競争意識って時に大事。
でも、時に悲しい思いにも繋がる、難しいものでもある。
SちゃんとAちゃん。
二人は仲良し。
ピアノを始めた時期はSちゃんの方がちょっと早い。
でも、後から始めたAちゃんは、勢いがある。
SちゃんはAちゃんに追い抜かれないように、と必死。
恐らくどこかの日常で、二人が遊んでいる中、
ピアノを聞かせあうシーンがあったのだろう。
Sちゃんがある時、いつもとは全然違う猛スピードで弾こうと
懸命になっていることがあった。
でも、うまく弾けない。
「どうしたの?」と聞くと
「Aちゃんはもっとすごく速く弾いていたの」って。
なるほど。

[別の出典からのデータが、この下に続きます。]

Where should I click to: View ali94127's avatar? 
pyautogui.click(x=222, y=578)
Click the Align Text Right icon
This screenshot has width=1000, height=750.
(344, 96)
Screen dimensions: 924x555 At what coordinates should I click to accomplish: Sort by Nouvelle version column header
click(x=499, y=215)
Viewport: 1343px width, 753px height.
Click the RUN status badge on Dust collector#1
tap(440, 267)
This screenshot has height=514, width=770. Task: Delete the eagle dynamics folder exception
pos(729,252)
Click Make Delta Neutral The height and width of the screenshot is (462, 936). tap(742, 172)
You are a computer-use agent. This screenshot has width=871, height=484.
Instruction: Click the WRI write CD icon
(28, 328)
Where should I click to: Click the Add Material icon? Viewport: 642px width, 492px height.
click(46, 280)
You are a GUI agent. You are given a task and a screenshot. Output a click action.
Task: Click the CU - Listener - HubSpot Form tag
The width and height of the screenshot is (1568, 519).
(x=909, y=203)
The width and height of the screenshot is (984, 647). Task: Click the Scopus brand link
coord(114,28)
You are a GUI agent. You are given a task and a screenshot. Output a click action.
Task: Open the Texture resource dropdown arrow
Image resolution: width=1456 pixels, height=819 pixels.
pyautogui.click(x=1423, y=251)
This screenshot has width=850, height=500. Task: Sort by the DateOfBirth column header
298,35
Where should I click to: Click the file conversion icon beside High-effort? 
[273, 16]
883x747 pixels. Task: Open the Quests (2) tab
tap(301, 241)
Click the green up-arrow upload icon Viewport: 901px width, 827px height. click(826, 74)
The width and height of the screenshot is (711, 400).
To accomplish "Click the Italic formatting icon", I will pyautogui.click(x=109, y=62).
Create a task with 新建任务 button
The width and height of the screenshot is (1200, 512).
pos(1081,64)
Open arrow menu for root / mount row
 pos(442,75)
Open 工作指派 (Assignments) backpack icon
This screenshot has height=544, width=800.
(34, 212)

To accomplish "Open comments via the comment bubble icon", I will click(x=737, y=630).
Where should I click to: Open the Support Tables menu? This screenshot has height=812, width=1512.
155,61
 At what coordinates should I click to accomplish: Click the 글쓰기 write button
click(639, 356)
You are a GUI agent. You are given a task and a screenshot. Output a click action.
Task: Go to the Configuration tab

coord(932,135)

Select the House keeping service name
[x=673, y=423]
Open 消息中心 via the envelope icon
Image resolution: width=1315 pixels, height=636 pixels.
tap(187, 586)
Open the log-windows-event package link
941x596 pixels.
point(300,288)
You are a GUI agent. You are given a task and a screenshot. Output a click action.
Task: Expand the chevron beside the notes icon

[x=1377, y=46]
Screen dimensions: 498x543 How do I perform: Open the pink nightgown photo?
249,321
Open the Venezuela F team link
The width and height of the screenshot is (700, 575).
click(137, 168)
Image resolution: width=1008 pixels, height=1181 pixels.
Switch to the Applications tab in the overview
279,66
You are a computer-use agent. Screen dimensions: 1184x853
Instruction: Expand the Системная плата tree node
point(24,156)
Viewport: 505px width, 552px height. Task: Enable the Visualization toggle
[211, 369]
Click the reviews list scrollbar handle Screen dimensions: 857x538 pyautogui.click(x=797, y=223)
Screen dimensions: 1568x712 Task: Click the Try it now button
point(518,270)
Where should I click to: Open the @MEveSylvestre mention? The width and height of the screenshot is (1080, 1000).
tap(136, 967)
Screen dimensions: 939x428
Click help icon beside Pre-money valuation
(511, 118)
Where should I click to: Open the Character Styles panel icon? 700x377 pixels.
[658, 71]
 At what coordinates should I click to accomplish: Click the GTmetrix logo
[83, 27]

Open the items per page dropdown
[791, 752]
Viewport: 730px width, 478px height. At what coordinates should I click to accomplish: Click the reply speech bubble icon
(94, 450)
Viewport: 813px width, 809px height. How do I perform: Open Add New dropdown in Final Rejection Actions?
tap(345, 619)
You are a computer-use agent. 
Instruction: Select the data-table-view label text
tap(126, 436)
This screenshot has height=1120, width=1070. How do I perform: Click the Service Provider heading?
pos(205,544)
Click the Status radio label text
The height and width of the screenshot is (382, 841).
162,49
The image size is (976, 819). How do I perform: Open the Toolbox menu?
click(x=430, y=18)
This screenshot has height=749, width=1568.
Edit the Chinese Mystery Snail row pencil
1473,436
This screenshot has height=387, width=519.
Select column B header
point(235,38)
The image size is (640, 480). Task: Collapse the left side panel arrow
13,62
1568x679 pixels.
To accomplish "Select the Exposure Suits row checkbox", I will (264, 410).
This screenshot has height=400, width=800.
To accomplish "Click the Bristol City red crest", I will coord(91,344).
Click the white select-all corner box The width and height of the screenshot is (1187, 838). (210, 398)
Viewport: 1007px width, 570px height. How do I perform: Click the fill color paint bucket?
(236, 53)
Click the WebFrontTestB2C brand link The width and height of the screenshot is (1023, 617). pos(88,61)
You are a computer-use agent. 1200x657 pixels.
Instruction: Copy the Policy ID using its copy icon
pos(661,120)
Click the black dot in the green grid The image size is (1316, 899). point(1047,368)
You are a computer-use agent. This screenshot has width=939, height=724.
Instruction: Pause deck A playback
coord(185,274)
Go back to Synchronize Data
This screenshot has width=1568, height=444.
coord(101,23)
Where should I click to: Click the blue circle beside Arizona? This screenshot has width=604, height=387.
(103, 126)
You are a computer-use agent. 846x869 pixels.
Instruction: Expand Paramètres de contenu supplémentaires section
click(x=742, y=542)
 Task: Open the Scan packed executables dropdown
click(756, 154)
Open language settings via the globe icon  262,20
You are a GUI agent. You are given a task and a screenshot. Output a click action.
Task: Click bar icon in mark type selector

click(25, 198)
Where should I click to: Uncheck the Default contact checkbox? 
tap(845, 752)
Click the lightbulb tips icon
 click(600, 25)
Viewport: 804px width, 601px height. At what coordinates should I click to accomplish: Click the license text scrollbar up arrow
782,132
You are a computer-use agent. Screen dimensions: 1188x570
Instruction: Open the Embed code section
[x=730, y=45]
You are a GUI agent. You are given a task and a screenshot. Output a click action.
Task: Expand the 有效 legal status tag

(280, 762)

Aちゃんの個性を借りようとSちゃんが頑張ると
こうなる…ね。
ちょっと前から二人の、というより
Sちゃんの焦りを感じていたので、
ここはきちんとお話をしようと、
一旦ピアノの蓋を閉めた。
SちゃんにはSちゃんの良いところがあって、
AちゃんにはAちゃんの良いところがある。
お互いの良いところを見て、勉強していくことは、
すごくすごく良いことだと思う。
でも、真似やお手本ばっかり気にして、
自分の良いところを無くしてしまうのはもったいないよ。
Aちゃんは確かに流れに乗ってサーッと弾くわね。
それも素敵だよね。
でも私は、Sちゃんが一つ一つ丁寧に音を鳴らす、その演奏が大好き。
本がどんどん進むAちゃんが気になるのは
すごくよく分かる。
でも、私はSちゃんの良いところが無くなっちゃうのはとっても残念。
昔々、私が子どもの頃ピアノを習っていたとき、
やっぱり私にも、私より後からピアノを始めたお友だちがいて、
その子はすごく本が進むのが早くて、
私はあっという間に抜かされちゃったの。
でも、そのお友だちは私より大分進んだところで
「一回ピアノを辞めて、待っててあげる」って言って
ピアノを辞めちゃったんだ。
そのお友だち、結局ピアノに戻って来ることはなかった。
私は、ゆっくりだけどずっと自分のペースでピアノを続けて、
そうしたら今はピアノの先生だよ。
SちゃんがSちゃんのペースで頑張っていることは、
私がよーく分かっているし、
誰よりもSちゃんのお父さんやお母さんが分かってくれてるよ。
だから、SちゃんはSちゃんでいいんだよ。
…なんて、かなり難しいお話をした。
それでもSちゃんは一生懸命聞いてくれて、
最後には「うん、分かった」と言ってくれた。
この後弾いてくれたSちゃんの演奏は、
いつもの、いえいえ、いつも以上に丁寧に音を鳴らす、
いい演奏だった。
お話をどこまで分かってもらえたかは分からない。
でも、何か少しでも分かってもらえていたらいいな。
大人からの理想論だとしても…。
帰り際、教室を出たSちゃんがお母さんとお話をしているのが聞こえてきた。
「先生も小さい頃からピアノを習っていたんだって」
「へぇそうなんだ。だからピアノの先生なんだね」
「え?どうして知ってるの?」
…(笑)
Sちゃんらしく、頑張って行こうね。